Available data:
::::::::

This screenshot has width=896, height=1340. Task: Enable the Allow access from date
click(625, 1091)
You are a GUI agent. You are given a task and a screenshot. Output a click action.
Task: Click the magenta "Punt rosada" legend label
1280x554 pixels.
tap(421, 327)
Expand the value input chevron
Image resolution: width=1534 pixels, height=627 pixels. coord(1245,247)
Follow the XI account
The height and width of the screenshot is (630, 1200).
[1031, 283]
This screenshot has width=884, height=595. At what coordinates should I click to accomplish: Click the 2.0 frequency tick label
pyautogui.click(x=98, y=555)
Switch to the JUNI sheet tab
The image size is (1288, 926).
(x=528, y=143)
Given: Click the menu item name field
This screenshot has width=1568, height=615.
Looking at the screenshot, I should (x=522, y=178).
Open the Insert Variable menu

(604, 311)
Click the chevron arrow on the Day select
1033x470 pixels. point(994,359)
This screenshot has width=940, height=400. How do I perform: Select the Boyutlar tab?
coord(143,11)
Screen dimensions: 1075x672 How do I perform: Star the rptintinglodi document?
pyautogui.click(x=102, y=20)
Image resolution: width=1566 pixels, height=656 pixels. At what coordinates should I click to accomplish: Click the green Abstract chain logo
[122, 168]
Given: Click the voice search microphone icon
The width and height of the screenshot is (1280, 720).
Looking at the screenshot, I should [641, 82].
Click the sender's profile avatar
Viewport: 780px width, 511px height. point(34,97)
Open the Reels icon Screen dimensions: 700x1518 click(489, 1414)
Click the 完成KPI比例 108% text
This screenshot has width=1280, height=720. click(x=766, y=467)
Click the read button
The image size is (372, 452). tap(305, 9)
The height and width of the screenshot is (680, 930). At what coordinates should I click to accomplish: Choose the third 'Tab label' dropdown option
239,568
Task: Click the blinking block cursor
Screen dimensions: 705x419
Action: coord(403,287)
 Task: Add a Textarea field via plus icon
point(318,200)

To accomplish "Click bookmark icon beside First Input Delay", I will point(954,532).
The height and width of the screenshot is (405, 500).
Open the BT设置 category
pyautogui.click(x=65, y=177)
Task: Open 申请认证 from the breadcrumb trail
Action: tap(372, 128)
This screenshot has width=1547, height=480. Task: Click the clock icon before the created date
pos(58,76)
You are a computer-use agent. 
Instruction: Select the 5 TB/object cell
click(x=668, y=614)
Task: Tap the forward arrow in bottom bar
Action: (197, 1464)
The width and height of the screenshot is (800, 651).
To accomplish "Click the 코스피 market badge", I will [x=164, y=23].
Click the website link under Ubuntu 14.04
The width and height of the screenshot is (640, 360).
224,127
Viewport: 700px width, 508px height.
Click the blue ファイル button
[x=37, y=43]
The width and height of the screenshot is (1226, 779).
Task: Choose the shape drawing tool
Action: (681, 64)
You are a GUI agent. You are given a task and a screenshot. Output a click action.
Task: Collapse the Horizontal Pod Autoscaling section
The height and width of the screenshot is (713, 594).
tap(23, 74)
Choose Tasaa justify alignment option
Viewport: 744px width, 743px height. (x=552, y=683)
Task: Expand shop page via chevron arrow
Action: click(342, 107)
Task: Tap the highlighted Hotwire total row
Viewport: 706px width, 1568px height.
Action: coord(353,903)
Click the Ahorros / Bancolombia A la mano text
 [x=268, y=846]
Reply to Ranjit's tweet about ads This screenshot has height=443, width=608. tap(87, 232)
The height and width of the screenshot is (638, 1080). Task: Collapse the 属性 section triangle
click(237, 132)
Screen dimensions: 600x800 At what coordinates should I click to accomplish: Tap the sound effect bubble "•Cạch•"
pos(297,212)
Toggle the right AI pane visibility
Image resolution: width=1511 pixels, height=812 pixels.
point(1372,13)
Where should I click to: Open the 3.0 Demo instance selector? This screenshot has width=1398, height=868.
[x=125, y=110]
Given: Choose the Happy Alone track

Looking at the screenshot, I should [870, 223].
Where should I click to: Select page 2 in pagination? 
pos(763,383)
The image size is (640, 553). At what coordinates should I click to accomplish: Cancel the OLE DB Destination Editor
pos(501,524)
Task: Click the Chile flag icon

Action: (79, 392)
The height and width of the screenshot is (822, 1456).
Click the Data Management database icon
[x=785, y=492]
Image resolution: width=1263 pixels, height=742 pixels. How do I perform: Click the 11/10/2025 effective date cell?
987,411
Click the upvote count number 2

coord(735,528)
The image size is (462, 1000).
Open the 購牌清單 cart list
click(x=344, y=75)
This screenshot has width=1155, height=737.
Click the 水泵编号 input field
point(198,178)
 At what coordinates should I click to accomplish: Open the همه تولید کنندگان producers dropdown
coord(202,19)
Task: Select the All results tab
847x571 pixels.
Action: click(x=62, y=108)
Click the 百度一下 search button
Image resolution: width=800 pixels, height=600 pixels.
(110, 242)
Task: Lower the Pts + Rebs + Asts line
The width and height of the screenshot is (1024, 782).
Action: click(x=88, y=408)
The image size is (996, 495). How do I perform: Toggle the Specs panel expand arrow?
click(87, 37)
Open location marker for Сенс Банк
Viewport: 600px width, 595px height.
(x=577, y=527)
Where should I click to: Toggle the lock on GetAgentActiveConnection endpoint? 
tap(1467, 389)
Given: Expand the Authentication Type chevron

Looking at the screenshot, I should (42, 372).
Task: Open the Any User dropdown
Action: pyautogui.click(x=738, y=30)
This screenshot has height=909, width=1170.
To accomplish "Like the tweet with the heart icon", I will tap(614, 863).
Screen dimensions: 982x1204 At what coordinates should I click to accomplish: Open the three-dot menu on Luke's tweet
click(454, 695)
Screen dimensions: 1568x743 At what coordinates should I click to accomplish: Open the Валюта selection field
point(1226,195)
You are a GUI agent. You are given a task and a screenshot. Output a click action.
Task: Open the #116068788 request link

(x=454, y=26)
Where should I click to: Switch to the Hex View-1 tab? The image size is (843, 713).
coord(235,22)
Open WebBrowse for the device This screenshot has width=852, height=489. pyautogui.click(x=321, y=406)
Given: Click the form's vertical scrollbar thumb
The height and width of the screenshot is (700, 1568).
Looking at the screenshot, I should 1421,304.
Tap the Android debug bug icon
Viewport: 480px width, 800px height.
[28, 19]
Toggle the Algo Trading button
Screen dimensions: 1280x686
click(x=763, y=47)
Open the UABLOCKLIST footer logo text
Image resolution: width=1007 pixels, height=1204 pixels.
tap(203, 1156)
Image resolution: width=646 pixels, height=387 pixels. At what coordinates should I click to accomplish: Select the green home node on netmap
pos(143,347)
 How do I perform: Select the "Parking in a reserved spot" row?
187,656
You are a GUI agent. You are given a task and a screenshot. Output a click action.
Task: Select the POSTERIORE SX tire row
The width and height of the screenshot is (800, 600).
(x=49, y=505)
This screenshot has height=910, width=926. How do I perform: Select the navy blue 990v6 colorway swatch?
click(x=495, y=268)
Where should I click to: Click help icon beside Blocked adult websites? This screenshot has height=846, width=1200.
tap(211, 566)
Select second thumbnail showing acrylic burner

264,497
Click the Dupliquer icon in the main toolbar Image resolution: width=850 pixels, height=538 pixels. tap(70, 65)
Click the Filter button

::::::::

Write out again, exactly as they appear above, the lines from the one containing "Click the Dupliquer" to the final line, and only those.

Click the Dupliquer icon in the main toolbar Image resolution: width=850 pixels, height=538 pixels. tap(70, 65)
Click the Filter button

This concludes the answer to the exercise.